To commemorate a milestone anniversary a few years back, my family went on a cruise. We entered it anticipating community-grade productions of Guys and Dolls, conga lines that snake from stern to bow, and pudding on demand. We exited it, or at least I did, frantically swimming away from a U.N. dingy just off the coast of Labadee, Haiti, all the while
screaming, "I'm not going back on that ship! You can't make me go back! I am a sovereign entity!" A spirited discussion about international law and nautical territoriality ensued. It's a long story, one better told under threat of subpoena.
Thus I'm not susceptible to the appeal of Royal Caribbean International's "The Sea Is Calling" campaign, in which a chiming "shellphone" - yup - invites whimsically inclined, ethnographically diverse city folk to "return to the sea." Separately: "shellphone"? Somebody should be held accountable for that, in this life or the next.
The concept is an unusual one, in that it aims to sell vacationers on the notion of tchotchke-free serenity, rather than on the twin delights of tetherball and cascading desserts. Playing up mood at the expense of accommodations, activities and accoutrements is as ballsy as online travel marketing gets - which is to say, the teensiest bit ballsy. I kind of like it, even if much of the accompanying campaign artwork comes across as forced and counterintuitive ("MP3? No. SPF. Yes." Okay, but what if I feel the need to, like, offset the hot rays with cool jazz?).
The execution is pretty simple: put-upon pedestrians encounter the aforementioned phone and enjoy a conversation with "the sea," which (who?) sounds like a randy Disney heroine. Blessed with uncanny knowledge about matters other than shanties and kelp, the sea beckons with promises like "you can get a massage" and "you can go to amazing restaurants" (to which the
sad-face housebound drone responds, "Yes."). Later, a wide-eyed child missing a few teeth asks, "Is this for real?" You get the point. Good-natured cutesiness reigns, even if pervs can have a field day with lines like "I want you to imagine that you're out in the middle of me…"

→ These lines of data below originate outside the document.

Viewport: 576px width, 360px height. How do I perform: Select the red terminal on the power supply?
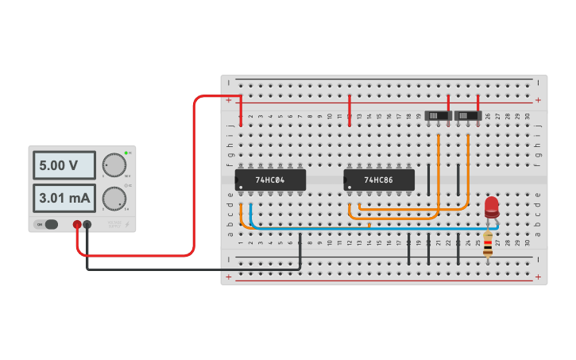77,225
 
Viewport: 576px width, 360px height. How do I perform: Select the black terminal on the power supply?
87,225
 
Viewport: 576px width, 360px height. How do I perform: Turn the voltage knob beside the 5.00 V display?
114,165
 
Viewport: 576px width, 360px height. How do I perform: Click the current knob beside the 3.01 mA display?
114,197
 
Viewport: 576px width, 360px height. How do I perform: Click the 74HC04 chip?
270,180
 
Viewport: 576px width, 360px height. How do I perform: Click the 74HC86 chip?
379,180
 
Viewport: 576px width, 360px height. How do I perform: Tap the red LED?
492,207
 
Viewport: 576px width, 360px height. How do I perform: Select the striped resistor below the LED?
487,246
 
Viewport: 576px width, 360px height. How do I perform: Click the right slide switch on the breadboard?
467,116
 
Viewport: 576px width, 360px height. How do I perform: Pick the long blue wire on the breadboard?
373,227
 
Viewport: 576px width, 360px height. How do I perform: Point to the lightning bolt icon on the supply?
126,224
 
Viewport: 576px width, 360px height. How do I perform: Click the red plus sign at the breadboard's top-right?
538,100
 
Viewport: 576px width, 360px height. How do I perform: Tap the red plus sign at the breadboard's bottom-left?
229,277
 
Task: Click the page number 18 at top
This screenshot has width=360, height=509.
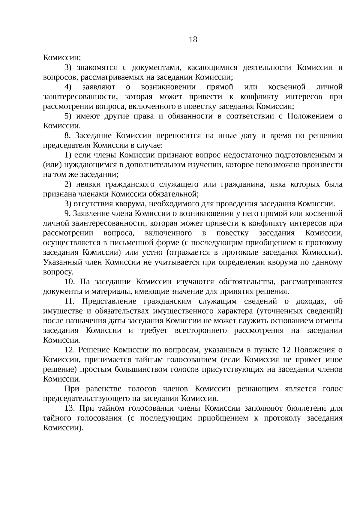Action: point(193,40)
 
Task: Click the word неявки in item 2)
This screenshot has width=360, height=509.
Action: point(88,184)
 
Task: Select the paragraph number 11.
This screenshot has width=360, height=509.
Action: point(69,301)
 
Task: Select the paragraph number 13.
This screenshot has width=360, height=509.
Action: point(69,409)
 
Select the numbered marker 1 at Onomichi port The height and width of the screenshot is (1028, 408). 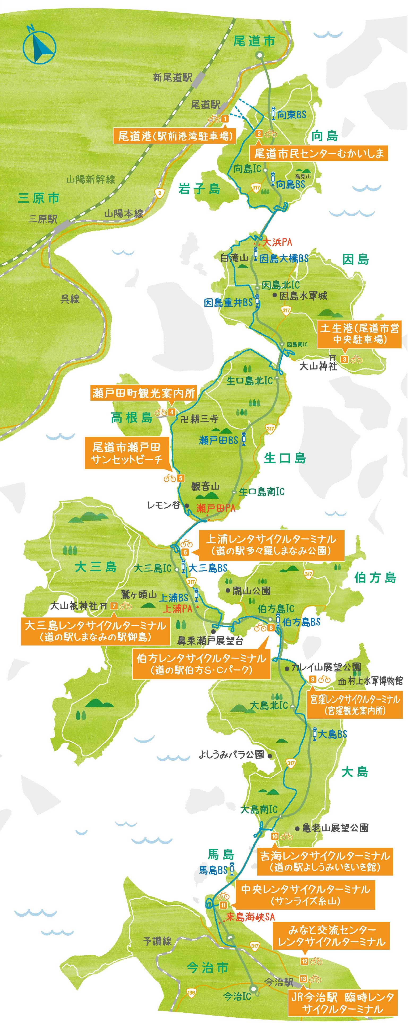(225, 119)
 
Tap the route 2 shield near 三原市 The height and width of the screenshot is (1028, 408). (160, 193)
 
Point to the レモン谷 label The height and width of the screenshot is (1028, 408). (164, 505)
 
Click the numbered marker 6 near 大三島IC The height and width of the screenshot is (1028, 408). (185, 552)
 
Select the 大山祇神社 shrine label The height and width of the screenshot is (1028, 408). (74, 606)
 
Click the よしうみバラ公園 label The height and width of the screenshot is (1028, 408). (232, 755)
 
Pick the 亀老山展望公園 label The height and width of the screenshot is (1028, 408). (335, 828)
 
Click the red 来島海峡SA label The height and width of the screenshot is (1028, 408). (250, 917)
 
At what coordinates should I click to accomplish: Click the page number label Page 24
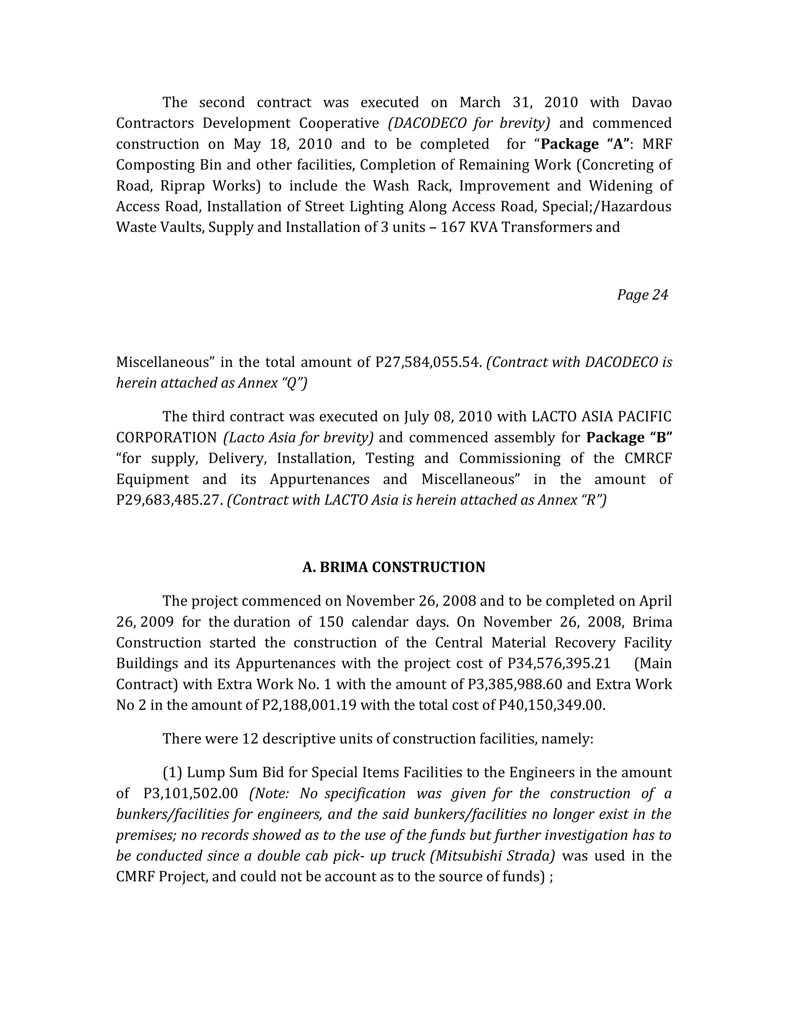point(642,295)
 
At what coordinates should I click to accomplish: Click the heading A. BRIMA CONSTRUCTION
point(394,567)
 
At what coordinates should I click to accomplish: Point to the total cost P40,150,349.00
point(551,705)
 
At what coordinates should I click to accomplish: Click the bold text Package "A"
point(584,144)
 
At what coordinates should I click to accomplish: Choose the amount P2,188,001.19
point(309,705)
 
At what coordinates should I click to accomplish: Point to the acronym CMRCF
point(648,459)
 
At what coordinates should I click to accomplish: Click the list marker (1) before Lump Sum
point(172,773)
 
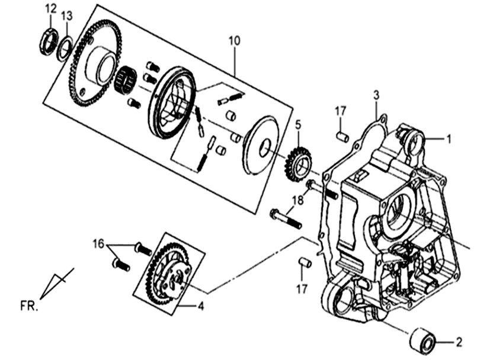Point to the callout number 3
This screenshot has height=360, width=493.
tap(376, 95)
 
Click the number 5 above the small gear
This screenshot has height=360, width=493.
tap(299, 125)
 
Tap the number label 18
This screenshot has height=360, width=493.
tap(297, 200)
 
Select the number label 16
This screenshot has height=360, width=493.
tap(98, 243)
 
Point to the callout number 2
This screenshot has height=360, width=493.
tap(458, 342)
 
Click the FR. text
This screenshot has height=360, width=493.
tap(27, 306)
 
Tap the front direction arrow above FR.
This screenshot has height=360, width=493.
tap(57, 284)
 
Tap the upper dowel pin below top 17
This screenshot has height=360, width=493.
tap(341, 137)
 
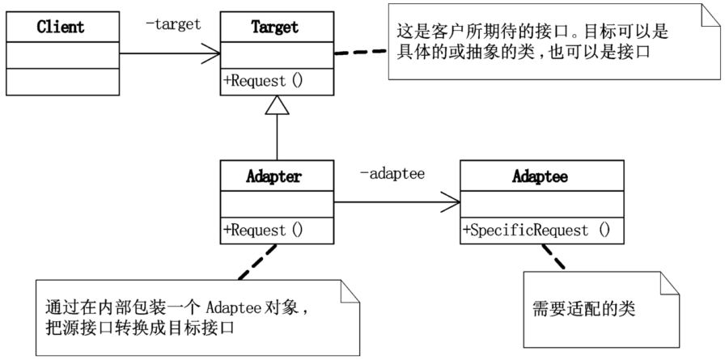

The shellphone reactions may or may not be authentic - one dude jumps onto a rock to emulate surfing, while another responds to the come-on by solemnly intoning "I work all the time" - but they work in the context of the pitch. The same can't be said for the supporting materials and outtakes, which can only be accessed by users who like Royal Caribbean on Facebook. Cruise
newbies or skeptics aren't likely to be won over by comments from company marketing peons, nor by huzzahs from members of the Crown & Anchor Society, one of whom claims to have embarked upon 42 Royal Caribbean cruises. Clearly, terrestrial life has not been good to him.
By conveying more detailed information, in fact, the outtakes or bonus clips or whatever they are undermine the charm of the campaign's core components. If you're pitching Royal Caribbean cruises as getaways from everyday contrivances, you probably shouldn't mention that some of the ships are equipped with Starbucks at Sea kiosks. Some things are better left on land.